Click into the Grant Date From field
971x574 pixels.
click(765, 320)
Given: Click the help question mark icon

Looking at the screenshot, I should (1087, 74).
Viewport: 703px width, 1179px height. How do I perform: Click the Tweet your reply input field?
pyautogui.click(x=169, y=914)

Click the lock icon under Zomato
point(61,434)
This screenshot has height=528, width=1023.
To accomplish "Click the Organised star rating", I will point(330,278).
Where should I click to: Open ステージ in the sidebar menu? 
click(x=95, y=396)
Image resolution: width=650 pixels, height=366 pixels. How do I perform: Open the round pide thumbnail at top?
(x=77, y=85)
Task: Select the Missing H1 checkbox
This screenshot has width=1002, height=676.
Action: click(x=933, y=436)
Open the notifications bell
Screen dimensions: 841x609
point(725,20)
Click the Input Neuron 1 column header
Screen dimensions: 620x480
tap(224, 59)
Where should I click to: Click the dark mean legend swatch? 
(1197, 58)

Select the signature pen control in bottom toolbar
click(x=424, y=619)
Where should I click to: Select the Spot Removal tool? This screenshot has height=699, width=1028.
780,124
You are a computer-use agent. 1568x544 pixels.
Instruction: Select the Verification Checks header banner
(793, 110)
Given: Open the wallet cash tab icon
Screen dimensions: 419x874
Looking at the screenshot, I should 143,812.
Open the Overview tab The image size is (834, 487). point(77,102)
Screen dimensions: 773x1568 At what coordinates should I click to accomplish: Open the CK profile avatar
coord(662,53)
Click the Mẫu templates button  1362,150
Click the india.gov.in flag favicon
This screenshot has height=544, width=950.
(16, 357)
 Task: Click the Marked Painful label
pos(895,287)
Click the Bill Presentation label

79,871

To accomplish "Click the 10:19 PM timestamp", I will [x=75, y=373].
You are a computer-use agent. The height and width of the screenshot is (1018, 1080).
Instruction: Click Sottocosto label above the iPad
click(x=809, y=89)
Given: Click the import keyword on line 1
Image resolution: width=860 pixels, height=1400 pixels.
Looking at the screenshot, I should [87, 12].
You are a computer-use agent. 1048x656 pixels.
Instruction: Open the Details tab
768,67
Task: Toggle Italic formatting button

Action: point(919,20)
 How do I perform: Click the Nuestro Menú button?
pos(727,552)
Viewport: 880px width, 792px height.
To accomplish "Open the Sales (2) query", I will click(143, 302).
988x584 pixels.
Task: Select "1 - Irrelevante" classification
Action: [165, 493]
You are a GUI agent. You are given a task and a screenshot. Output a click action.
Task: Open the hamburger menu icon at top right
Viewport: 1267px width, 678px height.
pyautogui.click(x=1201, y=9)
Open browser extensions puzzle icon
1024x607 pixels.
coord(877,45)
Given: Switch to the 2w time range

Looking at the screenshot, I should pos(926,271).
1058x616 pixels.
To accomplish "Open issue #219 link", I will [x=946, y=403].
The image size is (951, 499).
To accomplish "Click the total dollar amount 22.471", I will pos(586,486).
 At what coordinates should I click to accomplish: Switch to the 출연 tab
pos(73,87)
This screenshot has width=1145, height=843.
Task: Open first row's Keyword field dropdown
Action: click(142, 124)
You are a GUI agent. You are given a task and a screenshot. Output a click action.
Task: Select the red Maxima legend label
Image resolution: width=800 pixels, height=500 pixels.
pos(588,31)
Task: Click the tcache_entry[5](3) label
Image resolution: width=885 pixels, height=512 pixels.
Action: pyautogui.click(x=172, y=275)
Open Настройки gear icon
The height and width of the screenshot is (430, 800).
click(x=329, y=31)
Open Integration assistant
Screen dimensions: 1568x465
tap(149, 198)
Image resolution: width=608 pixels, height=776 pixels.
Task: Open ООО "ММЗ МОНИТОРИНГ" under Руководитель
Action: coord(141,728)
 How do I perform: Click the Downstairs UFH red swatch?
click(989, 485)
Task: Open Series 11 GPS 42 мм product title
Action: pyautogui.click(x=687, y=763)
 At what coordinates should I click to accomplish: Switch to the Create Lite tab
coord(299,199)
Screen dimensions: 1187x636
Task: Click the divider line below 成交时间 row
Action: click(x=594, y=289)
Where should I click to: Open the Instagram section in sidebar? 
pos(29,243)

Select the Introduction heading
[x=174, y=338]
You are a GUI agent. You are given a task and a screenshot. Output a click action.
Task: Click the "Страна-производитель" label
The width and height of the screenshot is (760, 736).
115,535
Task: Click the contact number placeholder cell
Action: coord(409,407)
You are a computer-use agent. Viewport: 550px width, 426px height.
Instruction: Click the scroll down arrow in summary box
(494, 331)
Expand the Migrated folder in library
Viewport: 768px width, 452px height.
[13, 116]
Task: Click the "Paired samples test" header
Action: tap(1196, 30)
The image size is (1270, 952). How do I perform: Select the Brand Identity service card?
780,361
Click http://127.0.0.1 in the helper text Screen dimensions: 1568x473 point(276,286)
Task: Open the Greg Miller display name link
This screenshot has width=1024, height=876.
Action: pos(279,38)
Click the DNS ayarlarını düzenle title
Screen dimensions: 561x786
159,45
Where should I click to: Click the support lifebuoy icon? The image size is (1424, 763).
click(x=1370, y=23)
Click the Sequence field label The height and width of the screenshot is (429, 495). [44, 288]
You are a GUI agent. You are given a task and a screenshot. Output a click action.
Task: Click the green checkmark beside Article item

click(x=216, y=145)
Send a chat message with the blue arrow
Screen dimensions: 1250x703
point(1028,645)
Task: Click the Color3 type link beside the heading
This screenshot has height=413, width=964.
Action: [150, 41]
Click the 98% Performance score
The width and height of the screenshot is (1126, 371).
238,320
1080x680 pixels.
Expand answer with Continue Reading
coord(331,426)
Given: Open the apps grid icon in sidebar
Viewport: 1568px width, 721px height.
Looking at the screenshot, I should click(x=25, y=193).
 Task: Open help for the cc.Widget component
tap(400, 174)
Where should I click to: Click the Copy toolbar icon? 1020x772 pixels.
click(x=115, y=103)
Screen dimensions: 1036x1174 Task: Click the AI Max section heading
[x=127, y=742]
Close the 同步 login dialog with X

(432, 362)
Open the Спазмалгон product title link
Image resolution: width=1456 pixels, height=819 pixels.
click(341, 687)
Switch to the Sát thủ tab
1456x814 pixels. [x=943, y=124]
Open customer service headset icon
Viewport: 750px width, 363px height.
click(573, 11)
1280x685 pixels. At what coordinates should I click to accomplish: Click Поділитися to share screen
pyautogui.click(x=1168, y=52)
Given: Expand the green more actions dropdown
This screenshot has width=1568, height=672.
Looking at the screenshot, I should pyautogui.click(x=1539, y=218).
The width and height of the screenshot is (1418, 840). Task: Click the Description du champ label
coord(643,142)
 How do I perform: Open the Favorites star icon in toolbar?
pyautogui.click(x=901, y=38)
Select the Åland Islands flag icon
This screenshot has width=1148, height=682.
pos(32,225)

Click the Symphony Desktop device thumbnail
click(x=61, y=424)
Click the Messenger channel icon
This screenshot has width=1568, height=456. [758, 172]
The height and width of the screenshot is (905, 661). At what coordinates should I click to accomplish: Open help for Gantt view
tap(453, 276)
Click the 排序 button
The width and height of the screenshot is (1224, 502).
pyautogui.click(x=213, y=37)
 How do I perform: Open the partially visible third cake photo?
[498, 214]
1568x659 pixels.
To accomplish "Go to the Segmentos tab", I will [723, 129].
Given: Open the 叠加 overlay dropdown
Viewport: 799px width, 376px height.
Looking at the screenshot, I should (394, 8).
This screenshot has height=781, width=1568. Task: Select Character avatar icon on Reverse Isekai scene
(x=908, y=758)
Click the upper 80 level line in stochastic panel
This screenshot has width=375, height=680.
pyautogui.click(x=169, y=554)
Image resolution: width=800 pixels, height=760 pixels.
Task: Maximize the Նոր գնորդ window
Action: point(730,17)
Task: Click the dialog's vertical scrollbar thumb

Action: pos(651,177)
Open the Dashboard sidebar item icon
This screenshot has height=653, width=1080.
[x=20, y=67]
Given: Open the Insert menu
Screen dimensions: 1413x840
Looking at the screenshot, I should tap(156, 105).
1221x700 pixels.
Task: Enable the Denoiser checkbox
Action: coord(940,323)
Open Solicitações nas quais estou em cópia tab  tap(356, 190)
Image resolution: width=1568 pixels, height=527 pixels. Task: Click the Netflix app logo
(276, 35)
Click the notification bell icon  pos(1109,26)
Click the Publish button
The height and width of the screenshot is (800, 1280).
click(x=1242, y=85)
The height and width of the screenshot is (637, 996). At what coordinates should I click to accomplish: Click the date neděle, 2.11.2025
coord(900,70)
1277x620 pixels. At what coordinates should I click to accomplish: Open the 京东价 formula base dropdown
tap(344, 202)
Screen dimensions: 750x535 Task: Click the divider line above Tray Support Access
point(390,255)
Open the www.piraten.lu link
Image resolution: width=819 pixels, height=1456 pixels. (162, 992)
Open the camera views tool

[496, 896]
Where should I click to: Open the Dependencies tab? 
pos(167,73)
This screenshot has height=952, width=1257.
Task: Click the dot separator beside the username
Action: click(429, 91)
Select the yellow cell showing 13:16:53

**Task goal**
If a line in the records holds the string "computer", copy it.

**Exercise solution**
You are a computer-use agent. 1568x544 pixels.
You are a computer-use agent. The height and width of the screenshot is (1018, 1080).
You are a computer-use agent. 1048x656 pixels.
You are a computer-use agent. Viewport: 550px width, 426px height.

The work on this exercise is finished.